O matrimônio tinha por objetivo a perpetuação da família. Tanto que as antigas legislações determinavam o casamento da viúva, que não tivesse tido filho varão, com o mais próximo parente de seu marido. “O filho nascido desse segundo casamento era considerado como filho do defunto”, explica Fustel de Coulanges (A cidade antiga, vol. I, p. 71, da 8ª ed., Lisboa, 1953).
O nascimento da filha, porém, não satisfazia ao fim do casamento, porque a mulher não podia continuar com o culto doméstico.
Nascido o filho, no nono dia, ocorria sua iniciação no culto, uma espécie de batismo, de purificação.

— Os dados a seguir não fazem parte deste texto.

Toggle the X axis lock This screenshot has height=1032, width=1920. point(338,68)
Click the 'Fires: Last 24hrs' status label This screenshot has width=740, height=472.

O pai reunia a família, chamava testemunhas e realizava, então, uma cerimônia ao redor do fogo sagrado, ao fim da qual o menino recém nascido era pego pelo pai e colocado em seus joelhos, para exprimir com esse gesto que o reconhecia como seu filho legítimo, filho autêntico, genuinu, o que foi colocado sobre os joelhos.
Daí as palavras gente, genitor, gentílico (próprio de uma família), genuíno, genuflexório terem o mesmo prefixo gen, de geno, o joelho, a significar ou o ato religioso de reconhecimento do filho varão, ou a pessoa (genitor) que o reconheceu, ou ainda a família (gente) onde foi reconhecido.